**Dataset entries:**
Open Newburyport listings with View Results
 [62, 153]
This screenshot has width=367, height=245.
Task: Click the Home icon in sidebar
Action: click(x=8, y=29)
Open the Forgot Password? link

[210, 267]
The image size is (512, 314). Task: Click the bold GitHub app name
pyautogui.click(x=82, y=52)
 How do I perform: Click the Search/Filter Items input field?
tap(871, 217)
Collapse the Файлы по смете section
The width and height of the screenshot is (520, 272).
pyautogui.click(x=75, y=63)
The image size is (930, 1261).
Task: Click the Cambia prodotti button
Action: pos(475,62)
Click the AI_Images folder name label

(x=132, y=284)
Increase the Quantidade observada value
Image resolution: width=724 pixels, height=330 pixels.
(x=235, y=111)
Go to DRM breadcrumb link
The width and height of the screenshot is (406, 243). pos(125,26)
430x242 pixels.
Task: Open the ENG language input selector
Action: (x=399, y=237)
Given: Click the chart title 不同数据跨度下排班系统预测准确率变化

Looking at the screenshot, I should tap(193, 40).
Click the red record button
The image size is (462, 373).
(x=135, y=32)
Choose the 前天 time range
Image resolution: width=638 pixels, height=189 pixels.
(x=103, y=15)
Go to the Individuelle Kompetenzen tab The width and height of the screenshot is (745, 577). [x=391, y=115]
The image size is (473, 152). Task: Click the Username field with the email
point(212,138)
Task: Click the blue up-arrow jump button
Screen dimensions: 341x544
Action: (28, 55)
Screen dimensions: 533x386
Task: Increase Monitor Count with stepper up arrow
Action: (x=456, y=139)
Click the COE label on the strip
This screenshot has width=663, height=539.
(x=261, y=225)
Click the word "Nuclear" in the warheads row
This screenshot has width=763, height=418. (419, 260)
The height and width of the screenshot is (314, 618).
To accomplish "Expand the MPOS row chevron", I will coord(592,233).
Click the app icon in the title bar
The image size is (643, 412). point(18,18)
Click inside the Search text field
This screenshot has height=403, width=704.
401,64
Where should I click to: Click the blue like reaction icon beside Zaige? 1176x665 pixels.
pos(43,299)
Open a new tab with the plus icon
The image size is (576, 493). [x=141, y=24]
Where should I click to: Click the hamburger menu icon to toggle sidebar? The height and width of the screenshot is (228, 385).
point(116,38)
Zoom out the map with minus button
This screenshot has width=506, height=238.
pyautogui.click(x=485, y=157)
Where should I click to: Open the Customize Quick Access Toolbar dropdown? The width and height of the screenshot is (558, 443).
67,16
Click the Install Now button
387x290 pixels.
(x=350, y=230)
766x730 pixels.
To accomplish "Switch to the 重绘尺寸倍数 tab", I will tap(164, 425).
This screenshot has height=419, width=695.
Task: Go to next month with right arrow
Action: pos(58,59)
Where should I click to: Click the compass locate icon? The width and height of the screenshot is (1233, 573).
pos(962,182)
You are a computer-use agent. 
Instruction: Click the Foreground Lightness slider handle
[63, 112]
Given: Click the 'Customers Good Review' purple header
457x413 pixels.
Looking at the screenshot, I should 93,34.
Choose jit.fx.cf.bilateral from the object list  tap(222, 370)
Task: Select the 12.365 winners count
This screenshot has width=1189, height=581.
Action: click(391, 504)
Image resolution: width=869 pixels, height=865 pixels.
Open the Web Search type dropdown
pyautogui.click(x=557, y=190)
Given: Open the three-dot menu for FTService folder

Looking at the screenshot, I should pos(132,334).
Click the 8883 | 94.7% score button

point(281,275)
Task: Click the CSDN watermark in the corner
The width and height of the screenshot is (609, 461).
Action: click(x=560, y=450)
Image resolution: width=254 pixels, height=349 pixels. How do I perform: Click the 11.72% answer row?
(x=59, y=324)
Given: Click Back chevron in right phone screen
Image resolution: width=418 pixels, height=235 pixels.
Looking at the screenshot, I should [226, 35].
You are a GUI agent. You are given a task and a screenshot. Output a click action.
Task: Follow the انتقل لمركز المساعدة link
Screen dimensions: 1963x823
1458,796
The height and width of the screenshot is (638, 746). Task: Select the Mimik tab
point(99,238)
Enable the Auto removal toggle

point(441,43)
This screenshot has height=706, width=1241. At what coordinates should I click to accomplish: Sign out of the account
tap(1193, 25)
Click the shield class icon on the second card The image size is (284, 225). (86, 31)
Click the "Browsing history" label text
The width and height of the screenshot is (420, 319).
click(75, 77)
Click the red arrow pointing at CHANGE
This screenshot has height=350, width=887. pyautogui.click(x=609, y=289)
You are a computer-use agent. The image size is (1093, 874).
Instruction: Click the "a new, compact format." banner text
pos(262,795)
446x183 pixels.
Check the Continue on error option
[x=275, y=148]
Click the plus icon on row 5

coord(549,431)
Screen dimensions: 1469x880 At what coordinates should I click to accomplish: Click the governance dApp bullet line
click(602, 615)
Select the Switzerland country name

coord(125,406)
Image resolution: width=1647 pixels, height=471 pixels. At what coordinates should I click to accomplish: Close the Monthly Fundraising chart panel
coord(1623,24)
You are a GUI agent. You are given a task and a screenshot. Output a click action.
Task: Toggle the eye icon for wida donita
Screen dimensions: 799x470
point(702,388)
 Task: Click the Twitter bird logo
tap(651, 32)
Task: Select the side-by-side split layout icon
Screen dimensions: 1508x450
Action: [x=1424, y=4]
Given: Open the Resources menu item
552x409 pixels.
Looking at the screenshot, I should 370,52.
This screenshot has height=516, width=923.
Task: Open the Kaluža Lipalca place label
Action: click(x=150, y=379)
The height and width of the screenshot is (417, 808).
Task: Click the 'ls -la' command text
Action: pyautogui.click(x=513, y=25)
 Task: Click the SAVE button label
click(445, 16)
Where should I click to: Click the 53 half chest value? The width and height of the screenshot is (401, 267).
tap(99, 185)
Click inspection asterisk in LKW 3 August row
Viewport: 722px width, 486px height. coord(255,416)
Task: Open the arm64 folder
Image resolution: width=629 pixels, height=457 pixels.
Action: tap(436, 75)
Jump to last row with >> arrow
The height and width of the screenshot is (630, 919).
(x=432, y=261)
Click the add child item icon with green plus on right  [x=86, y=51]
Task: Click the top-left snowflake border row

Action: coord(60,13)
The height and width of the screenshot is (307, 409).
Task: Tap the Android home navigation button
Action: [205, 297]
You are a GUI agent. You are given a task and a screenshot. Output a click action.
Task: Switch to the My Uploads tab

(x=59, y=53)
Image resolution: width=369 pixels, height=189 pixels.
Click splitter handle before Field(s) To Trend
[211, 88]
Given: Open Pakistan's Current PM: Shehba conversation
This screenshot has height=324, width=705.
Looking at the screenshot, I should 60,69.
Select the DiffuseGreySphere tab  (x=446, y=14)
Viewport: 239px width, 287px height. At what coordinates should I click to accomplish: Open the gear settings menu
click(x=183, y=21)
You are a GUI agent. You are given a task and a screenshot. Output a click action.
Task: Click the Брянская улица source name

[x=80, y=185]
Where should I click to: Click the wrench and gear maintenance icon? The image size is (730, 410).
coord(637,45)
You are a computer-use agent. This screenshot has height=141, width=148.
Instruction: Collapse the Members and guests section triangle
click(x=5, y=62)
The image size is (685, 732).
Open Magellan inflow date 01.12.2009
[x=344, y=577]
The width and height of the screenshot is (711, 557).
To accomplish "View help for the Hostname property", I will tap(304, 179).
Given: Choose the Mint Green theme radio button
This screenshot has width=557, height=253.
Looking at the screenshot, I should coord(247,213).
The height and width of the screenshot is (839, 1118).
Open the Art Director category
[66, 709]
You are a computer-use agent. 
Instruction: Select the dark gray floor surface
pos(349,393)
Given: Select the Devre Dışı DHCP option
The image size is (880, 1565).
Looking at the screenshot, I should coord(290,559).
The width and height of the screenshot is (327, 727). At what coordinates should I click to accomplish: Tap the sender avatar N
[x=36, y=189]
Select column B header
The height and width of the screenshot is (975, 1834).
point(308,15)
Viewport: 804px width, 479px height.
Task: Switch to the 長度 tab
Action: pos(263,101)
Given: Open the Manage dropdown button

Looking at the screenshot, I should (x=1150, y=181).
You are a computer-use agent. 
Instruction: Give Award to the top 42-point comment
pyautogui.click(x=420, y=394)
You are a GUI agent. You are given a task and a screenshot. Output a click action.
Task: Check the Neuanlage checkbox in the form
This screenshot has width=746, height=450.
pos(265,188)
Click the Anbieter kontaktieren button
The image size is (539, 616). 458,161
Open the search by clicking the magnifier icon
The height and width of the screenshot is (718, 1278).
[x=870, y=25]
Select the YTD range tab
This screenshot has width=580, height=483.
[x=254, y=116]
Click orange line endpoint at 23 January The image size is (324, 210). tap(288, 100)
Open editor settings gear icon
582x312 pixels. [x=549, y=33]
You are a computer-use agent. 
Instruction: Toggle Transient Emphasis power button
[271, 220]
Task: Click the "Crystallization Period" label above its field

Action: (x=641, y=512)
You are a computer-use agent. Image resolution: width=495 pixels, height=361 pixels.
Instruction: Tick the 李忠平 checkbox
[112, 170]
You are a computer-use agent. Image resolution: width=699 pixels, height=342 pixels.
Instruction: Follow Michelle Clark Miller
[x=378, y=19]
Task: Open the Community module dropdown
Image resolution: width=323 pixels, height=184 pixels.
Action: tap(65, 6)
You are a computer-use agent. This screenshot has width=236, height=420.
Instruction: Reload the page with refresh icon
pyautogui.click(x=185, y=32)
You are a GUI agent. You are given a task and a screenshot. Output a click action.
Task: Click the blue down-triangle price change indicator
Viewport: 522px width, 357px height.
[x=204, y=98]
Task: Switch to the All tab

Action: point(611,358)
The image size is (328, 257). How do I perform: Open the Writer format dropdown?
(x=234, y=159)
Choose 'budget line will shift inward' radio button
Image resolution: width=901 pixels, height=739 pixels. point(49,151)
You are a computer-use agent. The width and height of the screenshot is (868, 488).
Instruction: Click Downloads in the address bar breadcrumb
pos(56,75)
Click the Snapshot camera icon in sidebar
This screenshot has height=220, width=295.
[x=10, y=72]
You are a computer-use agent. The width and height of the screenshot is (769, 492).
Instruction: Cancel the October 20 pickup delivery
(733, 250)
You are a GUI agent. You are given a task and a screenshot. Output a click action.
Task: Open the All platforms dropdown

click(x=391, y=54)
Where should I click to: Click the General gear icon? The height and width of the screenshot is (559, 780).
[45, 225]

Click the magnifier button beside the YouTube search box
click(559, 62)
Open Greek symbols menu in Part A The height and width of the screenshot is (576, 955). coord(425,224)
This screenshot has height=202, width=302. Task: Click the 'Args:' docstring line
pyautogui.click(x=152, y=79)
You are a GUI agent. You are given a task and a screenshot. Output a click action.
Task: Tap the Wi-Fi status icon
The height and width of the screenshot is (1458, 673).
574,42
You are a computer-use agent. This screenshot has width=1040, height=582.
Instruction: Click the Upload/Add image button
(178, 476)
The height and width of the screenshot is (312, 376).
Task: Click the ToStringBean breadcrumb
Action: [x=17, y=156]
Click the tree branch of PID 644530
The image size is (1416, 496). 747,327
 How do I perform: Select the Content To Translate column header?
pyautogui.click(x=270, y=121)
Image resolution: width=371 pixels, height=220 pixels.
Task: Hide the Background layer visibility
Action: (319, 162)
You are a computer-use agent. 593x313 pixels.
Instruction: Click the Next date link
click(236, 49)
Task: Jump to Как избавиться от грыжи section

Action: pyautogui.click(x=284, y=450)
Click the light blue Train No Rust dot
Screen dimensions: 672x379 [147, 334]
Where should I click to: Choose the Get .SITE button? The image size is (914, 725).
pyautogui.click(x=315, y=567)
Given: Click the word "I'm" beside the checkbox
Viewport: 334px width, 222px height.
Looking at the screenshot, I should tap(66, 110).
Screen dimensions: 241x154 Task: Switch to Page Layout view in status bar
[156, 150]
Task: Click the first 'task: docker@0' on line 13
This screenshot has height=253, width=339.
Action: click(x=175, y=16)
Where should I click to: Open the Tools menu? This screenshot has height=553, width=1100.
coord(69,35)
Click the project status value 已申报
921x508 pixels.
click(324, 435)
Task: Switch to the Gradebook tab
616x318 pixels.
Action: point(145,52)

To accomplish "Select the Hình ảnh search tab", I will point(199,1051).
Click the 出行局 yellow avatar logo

**WHAT IS REQUIRED:** Beginning at the line with "Instruction: Tick the 李忠平 checkbox" and stopping after the line with "Open Greek symbols", please write out every line of the data above exactly and nothing else.

**OUTPUT OF THE EXERCISE:**
Instruction: Tick the 李忠平 checkbox
[112, 170]
You are a computer-use agent. Image resolution: width=699 pixels, height=342 pixels.
Instruction: Follow Michelle Clark Miller
[x=378, y=19]
Task: Open the Community module dropdown
Image resolution: width=323 pixels, height=184 pixels.
Action: tap(65, 6)
You are a computer-use agent. This screenshot has width=236, height=420.
Instruction: Reload the page with refresh icon
pyautogui.click(x=185, y=32)
You are a GUI agent. You are given a task and a screenshot. Output a click action.
Task: Click the blue down-triangle price change indicator
Viewport: 522px width, 357px height.
[x=204, y=98]
Task: Switch to the All tab

Action: point(611,358)
The image size is (328, 257). How do I perform: Open the Writer format dropdown?
(x=234, y=159)
Choose 'budget line will shift inward' radio button
Image resolution: width=901 pixels, height=739 pixels. point(49,151)
You are a computer-use agent. The width and height of the screenshot is (868, 488).
Instruction: Click Downloads in the address bar breadcrumb
pos(56,75)
Click the Snapshot camera icon in sidebar
This screenshot has height=220, width=295.
[x=10, y=72]
You are a computer-use agent. The width and height of the screenshot is (769, 492).
Instruction: Cancel the October 20 pickup delivery
(733, 250)
You are a GUI agent. You are given a task and a screenshot. Output a click action.
Task: Open the All platforms dropdown

click(x=391, y=54)
Where should I click to: Click the General gear icon? The height and width of the screenshot is (559, 780).
[45, 225]

Click the magnifier button beside the YouTube search box
click(559, 62)
Open Greek symbols menu in Part A The height and width of the screenshot is (576, 955). coord(425,224)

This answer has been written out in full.